APPLY WHAT YOU READ -
a: Answer these questions about the forum post on mixing a VG-only base.
(i) What amounts of Absolut Vodka and distilled water does the asker say the base solution uses?
(ii) What does the reply say the alcohol does to the VG?
(iii) What containers and appliance are used for heating, at what setting, and for how long?
b: Carry on the forum post on mixing a VG-only base from where it stops.
═══ DOCUMENT EXTRACT ═══
I was asked to write a...paper. (we'll call it a white paper because I don't want to call it a manifesto or a diatribe) on my method of mixing my base liquid. (VG only base).
Some of you know I am be nature quite lazy. @thghgv (the dear soul) sent me a private message asking a bunch of questions about how and why I do this.
I am an opportunist so I'm going to just copy the conversation here, leaving out some of the "Maureenie snarkiness".
For anyone who is interested in this method, please read this and you PG manufacturers better just leave me the heck alone because this isn't even going to put a dent in your profit!
Vodka/Water 100% VG base details
Hi There. Thanks so much for sharing that info about the vodka/alcohol - I believe I will adopt this method rather than mess with PDO which is sketchy at best and doesn't alleviate PG type allergic reactions anyway which is the whole reason behind making 100% VG mixes in the first place.
If you could provide a few details about the process you use successfully, I would be eternally grateful.
Mainly, you use a base solution of 1% Absolut Vodka (which is a purified vodka?), with 5% distilled water and VG. Then you said you heated it - and then shake the heck out of it. What do you use to heat it in, how hot and for how long do you sustain the heat before you shake it until it bubbles?
Thanks in Advance!
I don't heat the base VG mixture at all, you want to keep the alcohol in there until your flavorings are added. The alcohol is what breaks down the VG.
I heat it for a sort time "after" the flavorings have been added to speed up the steep time.
This burns off the alcohol and helps set the flavorings into the VG. The heating also thins out the mix before shaking it and it you don't have to shake it as long.
I let my mixes sit out overnight with a very loose lid to allow the chemicals to "gas" off. A chemist told me to do this with any mixing you do because putting all the flavors together with the VG creates it's own chemical reaction. Berries are acidic, the VG is sweet... etc. They all have a different PH balance as well.
That is great info!
So you're heating the entire final mix then shaking afterward. What are you putting the mixes in to heat them, for how long are you heating them and what temperature are you bringing the mixes up to before disengaging the heat and starting the shaking process?
I'm trying to get a methodology down that I can apply to a step by step process as in -
calculate your mix ingredients on the calc
measure out your ingredients and put the mix together in a "???" type of container
once the mix is assembled, heat the mix to "??"° for "??" minutes
removed from heat, shake the mix vigorously for "??" minutes
leave the mix in the same (or different container?) and aerate overnight to allow impurities to be released.
Transfer to squeezy bottles and steep for "XX" number of days/hours
Please feel free to add or subtract to this to make it more accurate and easy to follow.
I really appreciate all your help!
Thanks in Advance!
I use glass bottles and put it in a crock pot on low for 2 hours.
Cool! I am already assuming you leave the caps off the bottles and you leave the lid off the crocker as well to allow for gassing off impurities?
═══ RECORD EXCERPTS ═══
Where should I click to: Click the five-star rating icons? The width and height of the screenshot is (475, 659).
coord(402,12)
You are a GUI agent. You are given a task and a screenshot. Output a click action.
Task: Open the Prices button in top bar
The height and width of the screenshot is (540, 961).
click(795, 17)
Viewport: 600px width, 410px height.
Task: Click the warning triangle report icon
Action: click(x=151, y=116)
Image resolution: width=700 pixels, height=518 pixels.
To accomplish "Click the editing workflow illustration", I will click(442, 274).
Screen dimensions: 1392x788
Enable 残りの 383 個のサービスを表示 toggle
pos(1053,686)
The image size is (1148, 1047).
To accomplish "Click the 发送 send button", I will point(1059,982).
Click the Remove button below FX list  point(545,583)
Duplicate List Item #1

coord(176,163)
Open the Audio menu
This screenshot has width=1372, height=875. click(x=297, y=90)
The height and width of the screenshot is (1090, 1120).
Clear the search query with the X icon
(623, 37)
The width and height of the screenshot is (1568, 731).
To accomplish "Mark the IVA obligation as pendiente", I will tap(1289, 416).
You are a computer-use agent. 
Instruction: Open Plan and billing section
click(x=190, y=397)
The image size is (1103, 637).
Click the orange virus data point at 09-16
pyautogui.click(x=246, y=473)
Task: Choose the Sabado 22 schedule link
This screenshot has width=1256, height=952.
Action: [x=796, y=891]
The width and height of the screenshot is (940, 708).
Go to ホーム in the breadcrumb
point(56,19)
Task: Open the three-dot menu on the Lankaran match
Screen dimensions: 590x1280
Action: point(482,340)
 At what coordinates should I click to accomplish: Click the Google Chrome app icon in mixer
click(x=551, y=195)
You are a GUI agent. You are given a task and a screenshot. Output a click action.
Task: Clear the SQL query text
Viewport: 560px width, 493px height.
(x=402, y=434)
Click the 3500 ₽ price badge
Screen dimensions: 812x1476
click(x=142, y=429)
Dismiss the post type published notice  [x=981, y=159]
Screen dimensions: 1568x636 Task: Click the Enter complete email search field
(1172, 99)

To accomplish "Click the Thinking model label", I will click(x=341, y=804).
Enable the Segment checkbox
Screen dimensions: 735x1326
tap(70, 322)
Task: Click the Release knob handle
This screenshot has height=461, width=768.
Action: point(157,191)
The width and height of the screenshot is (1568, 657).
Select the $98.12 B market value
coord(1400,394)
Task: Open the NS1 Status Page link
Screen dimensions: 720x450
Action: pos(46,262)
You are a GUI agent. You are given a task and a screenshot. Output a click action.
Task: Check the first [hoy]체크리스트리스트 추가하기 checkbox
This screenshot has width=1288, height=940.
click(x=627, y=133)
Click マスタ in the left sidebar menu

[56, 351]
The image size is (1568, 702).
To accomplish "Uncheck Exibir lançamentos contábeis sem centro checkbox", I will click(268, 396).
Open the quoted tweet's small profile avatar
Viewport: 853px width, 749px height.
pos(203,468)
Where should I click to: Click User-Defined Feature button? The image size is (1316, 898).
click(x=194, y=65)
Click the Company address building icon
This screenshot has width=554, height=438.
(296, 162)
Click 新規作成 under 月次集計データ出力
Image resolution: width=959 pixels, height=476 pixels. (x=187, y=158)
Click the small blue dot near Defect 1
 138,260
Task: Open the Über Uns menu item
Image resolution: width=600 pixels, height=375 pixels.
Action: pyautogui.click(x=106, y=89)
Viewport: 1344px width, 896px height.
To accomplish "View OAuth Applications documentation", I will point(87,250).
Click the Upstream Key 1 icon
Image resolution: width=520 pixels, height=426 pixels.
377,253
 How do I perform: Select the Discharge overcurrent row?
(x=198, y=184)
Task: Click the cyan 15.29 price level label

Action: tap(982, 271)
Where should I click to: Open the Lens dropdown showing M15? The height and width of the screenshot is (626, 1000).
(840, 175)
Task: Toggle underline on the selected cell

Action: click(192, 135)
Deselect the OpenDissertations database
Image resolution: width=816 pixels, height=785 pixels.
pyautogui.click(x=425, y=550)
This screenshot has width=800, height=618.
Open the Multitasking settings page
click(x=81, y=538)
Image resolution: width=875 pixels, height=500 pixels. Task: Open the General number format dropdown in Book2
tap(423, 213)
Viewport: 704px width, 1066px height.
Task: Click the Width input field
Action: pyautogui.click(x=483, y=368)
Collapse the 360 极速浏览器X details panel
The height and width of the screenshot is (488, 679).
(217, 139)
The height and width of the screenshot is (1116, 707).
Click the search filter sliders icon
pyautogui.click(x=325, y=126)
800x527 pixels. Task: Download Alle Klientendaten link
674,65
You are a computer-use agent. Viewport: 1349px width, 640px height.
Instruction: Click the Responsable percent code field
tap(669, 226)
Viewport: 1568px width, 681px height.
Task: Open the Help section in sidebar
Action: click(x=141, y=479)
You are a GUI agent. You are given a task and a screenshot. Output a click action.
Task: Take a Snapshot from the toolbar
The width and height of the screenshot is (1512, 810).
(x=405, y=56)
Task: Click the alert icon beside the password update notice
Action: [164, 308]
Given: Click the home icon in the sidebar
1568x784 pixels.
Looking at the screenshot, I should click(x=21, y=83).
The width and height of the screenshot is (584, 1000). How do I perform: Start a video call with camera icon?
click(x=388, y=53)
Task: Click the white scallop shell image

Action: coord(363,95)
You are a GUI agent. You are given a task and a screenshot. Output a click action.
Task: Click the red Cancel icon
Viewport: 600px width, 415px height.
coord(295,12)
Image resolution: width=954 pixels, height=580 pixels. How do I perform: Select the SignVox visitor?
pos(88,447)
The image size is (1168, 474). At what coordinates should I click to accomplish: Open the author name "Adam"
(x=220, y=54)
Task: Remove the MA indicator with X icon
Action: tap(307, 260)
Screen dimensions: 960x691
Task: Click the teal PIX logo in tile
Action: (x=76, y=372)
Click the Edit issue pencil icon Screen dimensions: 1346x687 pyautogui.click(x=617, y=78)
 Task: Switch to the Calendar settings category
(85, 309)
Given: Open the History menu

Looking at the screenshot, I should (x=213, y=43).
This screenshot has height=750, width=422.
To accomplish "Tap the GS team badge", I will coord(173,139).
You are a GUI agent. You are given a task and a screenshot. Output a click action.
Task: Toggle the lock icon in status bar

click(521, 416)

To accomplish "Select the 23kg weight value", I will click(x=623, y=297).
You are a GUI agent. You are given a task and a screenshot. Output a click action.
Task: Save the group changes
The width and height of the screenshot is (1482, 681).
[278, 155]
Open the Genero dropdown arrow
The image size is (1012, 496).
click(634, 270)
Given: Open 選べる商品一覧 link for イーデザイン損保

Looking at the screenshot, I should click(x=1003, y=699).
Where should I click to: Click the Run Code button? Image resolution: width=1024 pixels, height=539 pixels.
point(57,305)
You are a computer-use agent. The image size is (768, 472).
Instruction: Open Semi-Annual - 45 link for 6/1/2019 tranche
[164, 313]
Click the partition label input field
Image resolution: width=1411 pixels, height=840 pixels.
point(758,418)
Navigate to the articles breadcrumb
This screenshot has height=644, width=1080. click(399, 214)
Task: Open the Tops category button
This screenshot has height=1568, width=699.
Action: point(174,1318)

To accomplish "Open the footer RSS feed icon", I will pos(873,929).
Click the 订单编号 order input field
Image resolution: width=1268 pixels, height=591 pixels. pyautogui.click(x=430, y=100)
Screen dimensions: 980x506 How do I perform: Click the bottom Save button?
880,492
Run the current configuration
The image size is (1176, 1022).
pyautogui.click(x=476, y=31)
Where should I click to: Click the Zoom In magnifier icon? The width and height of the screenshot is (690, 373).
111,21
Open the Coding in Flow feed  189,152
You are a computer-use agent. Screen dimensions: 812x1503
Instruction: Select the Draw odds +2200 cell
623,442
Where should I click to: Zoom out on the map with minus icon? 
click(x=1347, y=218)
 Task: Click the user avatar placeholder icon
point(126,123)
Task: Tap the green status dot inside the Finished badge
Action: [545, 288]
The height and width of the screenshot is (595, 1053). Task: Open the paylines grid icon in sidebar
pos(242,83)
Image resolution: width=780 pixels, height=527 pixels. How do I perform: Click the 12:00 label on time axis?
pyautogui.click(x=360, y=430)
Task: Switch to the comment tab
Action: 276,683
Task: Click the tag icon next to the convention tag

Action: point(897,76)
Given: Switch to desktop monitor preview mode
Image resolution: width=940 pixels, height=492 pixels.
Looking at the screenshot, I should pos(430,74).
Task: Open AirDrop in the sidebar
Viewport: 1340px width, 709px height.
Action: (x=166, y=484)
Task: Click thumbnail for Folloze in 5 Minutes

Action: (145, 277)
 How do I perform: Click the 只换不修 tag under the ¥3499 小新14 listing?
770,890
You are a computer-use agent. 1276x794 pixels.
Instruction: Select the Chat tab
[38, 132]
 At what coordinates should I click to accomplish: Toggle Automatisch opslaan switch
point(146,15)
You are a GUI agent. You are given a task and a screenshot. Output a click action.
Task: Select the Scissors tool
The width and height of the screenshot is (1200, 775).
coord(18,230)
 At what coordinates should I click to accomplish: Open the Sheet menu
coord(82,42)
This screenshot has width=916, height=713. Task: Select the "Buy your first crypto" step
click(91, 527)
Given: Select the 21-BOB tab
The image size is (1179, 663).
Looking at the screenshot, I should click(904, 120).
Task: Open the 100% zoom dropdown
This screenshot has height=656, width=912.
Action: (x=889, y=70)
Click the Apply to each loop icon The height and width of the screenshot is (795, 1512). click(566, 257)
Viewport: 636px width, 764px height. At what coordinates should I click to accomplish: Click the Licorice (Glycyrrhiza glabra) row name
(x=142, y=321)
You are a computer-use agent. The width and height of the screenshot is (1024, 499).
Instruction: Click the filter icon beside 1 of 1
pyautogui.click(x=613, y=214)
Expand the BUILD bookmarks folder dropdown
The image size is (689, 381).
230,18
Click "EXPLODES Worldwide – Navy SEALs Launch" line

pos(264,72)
═══
ANSWERS FOR THE EXERCISE -
a:
(i) 1% Absolut Vodka and 5% distilled water.
(ii) It breaks down the VG.
(iii) Glass bottles in a crock pot on low for 2 hours.

b:
One nice little item I found for mixing is one of these little numbers
Handheld eLiquid Mixer
Easily and conveniently mix your eLiquid batches with this handheld battery operated mixer. Batteries sold separately, 2-AA 1.5V required.
which will save time and effort for a lot of the mixing/shaking. These are actually liquid milk/coffee frothers that anyone can buy in a cooking store however that one is decent;y priced.
Re Shaking: You are mixing/shaking the liquid before and after heating correct?
And thank you again this is Great INFO!
It's not to rid it of impurities. When all your flavors (chemicals) come together, there is a chemical process taking place. They change the properties of each other and it does create a gas. That gas is the chemical smell you will smell in any flavoring. Why? Because it's all chemicals. If you pour water on paper what happens? The paper changes its structure, it's not flat anymore.Imagine the mentos in the coke bottle effect. Some chemicals when they meet each other actually react violently, this type of chemical reaction is explosive.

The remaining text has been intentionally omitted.